The GDPR is in my view a useful attempt for Governments to take on the challenge of balancing rights that citizens are ill equipped for individually.
If we worry now about how we are affected by targeted adverts (political and commercial) just imagine how much worse it could be if Big Tech has been allowed to monitor schooling and can target adverts based on who does or doesn’t understand statistics, or who studied history.
Imagine if politicians can target adverts knowing what you learned at school.
SeeSaw is recording analytic data which does include Personally Identifiable Information (know as PII)
Google interprets PII to exclude, for example:
pseudonymous cookie IDs pseudonymous advertising IDs IP addresses other pseudonymous end user identifiers”
This directly Contradicts the ICO
ICO : What is personal data?
‘Online identifiers’ includes IP addresses and cookie identifiers which may be personal data.
Note also that even within Google’s definition they require customers to gain consent for analytics
NB SeeSaw does not gain this consent – there is no cookie popup
You can choose to remove or disable cookies via your browser settings.
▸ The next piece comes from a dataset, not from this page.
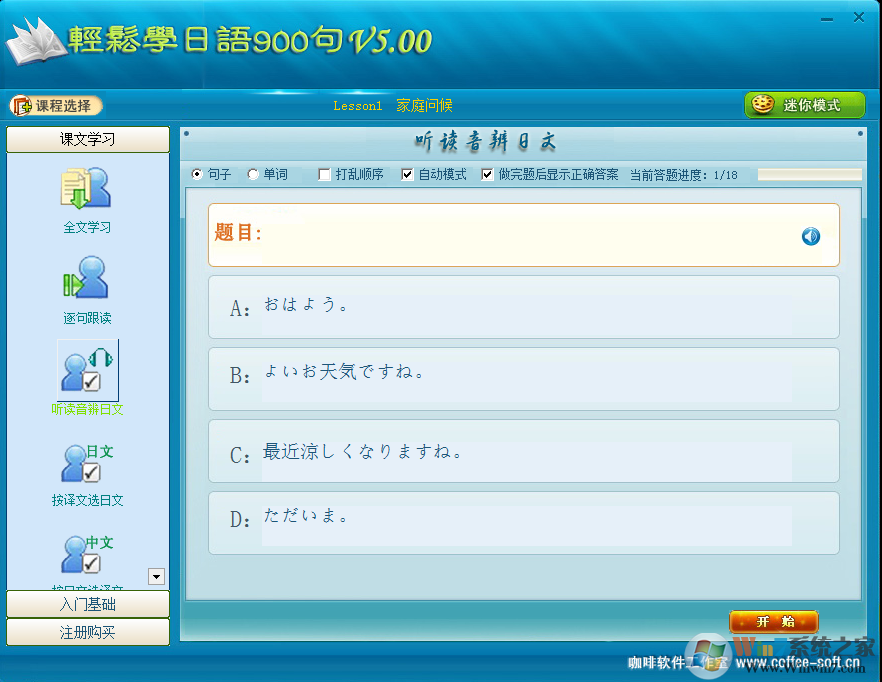882x682 pixels.
Task: Click the 题目 question area
Action: (524, 236)
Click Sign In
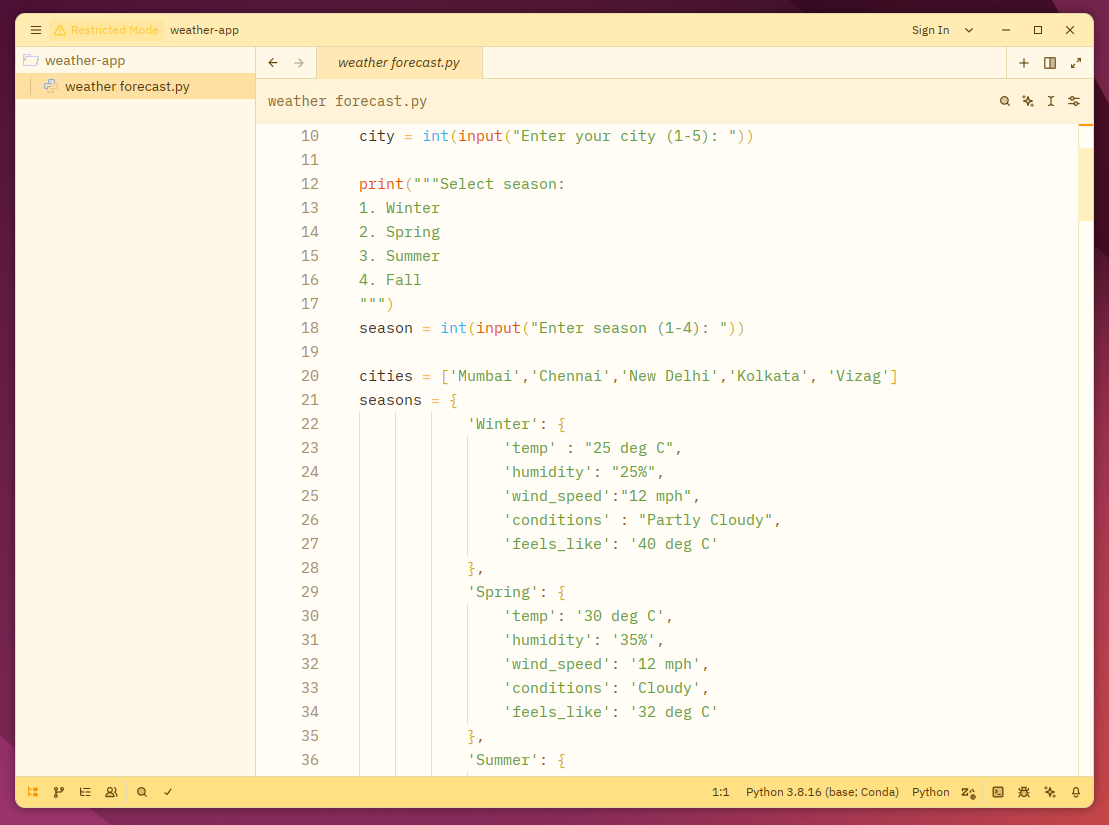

Please be aware that Seesaw will not work properly if you disable or decline cookies.
In addition to an initial cookie popup GDPR requires users to be able to request data is deleted, and to remove consent at any time.
Some websites including this one and Github have decided that the most sensible way to comply with GDPR is simply to stop tracking users and instead only track the genuinely anonymous technical data needed to maintain the website.
Seesaw passwords are centrally issued and cannot be changed by users.
Passwords are known by school – if an account is abused it is hard to see who was responsible.
They are long and complex so must be written down, if this leads to someone finding them it is hard to change them (need to contact school).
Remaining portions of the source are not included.